Your 12 Days of Fitness Christmas Countdown Workout Is Here!
The countdown to Christmas has officially begun, and you're celebrating it by jingling all the way to the gym to get a solid tone before the holiday weekend. The days leading up to Christmas, along with Christmas morning, make a solid chunk of time to kickstart your fitness goals for the new year. Your 12 days of fitness Christmas countdown workout is here to sleigh and bump up the calorie burn, so let's get started.
It's smart to start building the habit of strength training regularly going into the new year so that it's easier to maintain. It'll become a key part of your lifestyle, and if you have the resolution to achieve a certain fitness goal, then you may have a higher chance of succeeding. In addition, exercising over the next 12 days will help you stay active and burn extra calories so you can offset the little extra holiday indulgences you treat yourself to.
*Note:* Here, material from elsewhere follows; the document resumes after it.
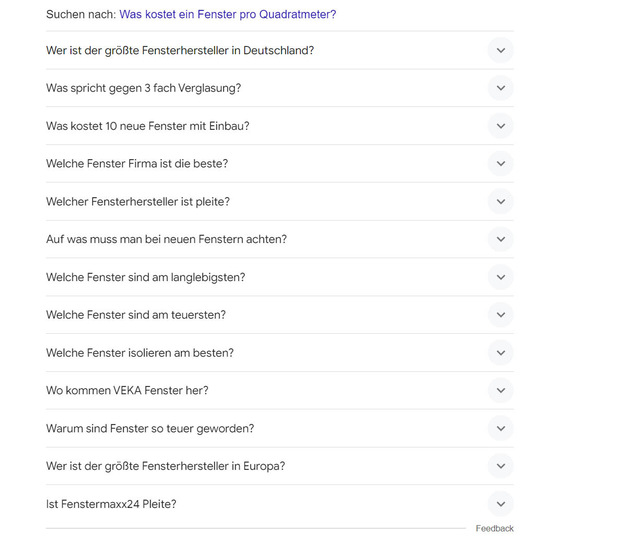Open chevron next to 'Ist Fenstermaxx24 Pleite?'
The height and width of the screenshot is (546, 628).
click(x=501, y=504)
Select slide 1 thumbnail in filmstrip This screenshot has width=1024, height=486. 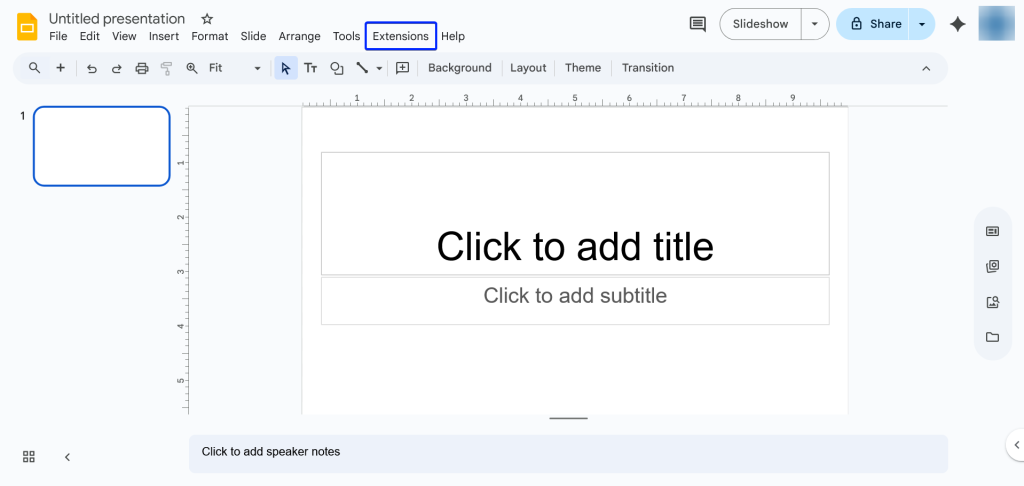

When it comes to exercise selection, compound movements are the name of the game, as they activate more muscle groups and torch a greater amount of calories. After wrapping up your compound lifts, you can perform single-joint movements to make the best of your Christmas countdown workout.
Now, let's get into the seven best exercises you can do over the next 12 days, which will bring you into Christmas morning before the holiday feasting begins.
Dumbbell Goblet Squats
This Christmas countdown workout starts with the dumbbell goblet squat. Begin holding one dumbbell vertically in front of your heart's center. Keep your core muscles tight, hinge your hips back, and squat down until your thighs are parallel to the ground. Rise up ¼ of the way, then lower back down, and drive through your heels and hips to stand back up, flexing your quads and glutes to finish the motion. Complete three sets of 12 reps.
Dumbbell Bent-Over Rows
For this exercise, keep your feet shoulder-width distance apart, push your hips back, and bend your torso so that your body forms a 45-degree angle. Tighten your core, and row both dumbbells toward your hips, squeezing your lats at the end of the motion. Straighten your arms fully before performing another rep. Complete three sets of 10 to 12 reps.
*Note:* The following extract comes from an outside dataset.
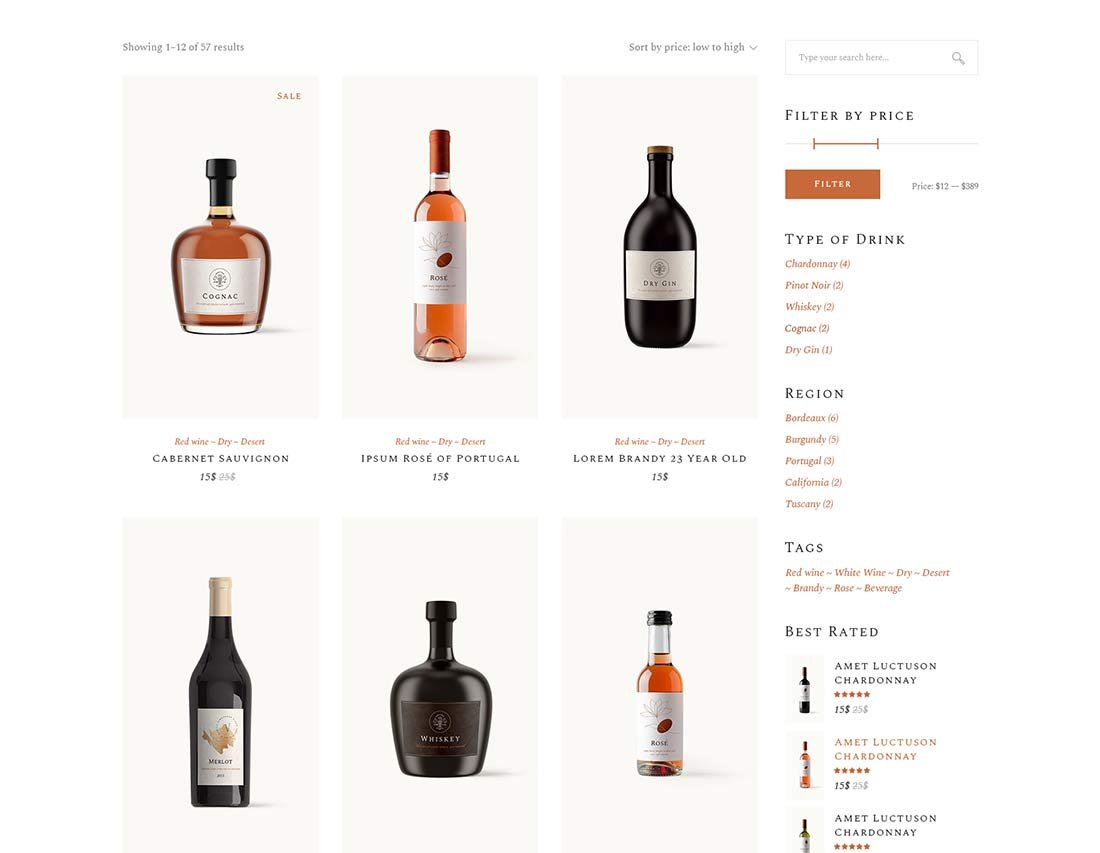Choose the Bordeaux region filter
Viewport: 1100px width, 853px height.
(x=812, y=418)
Incline Dumbbell Bench Press
Position yourself on an incline bench with a dumbbell in each hand for the dumbbell bench press. Hold the weights straight up above you with your arms fully extended. Pull your shoulder blades back and down into the bench as you lower the weights down to your chest. Once you feel a solid chest stretch at the bottom, press the weights back up to the starting position, squeezing your upper pecs and triceps at the top. Complete three sets of 10 to 12 reps.
Start your lat pulldowns by gripping the lat pulldown bar with your hands just outside shoulder-width and your palms facing away from your body. Lean back a little, and pull the bar down toward your sternum with your elbows, squeezing your lats at the bottom of the motion. Resist on the way back up, maintaining tension in your lats. Let your shoulder blades come up at the top of the motion so that you feel a solid stretch. Complete three sets of 10 reps.
For this next exercise, place a pair of dumbbells in front of you, and assume a pushup. Keeping your core tight, hips high, and chest tall, use control to lower your body, coming down until your chest is an inch or two above the floor. Get a solid stretch at the bottom of the movement, then push yourself back up, flexing your pecs and triceps to finish. Complete three sets of 10 to 15 reps.
Dumbbell Walking Lunges
Have a dumbbell in each hand for this exercise. Step forward with one leg, and firmly plant your foot on the ground. Then, lower yourself using control until your back knee gently touches the floor. Walk forward with the other leg, and repeat. Complete three sets of 12 reps for each leg.
Dumbbell Hammer Curls
Last but not least, let's finish up with dumbbell hammer curls. Grab a set of dumbbells with a neutral grip, making sure both hands are facing each other. Keep your shoulders pulled back, and curl the weights up, flexing your biceps and forearms the whole time. Squeeze hard at the top, then resist on the way back down. Complete three sets of 10 to 12 reps.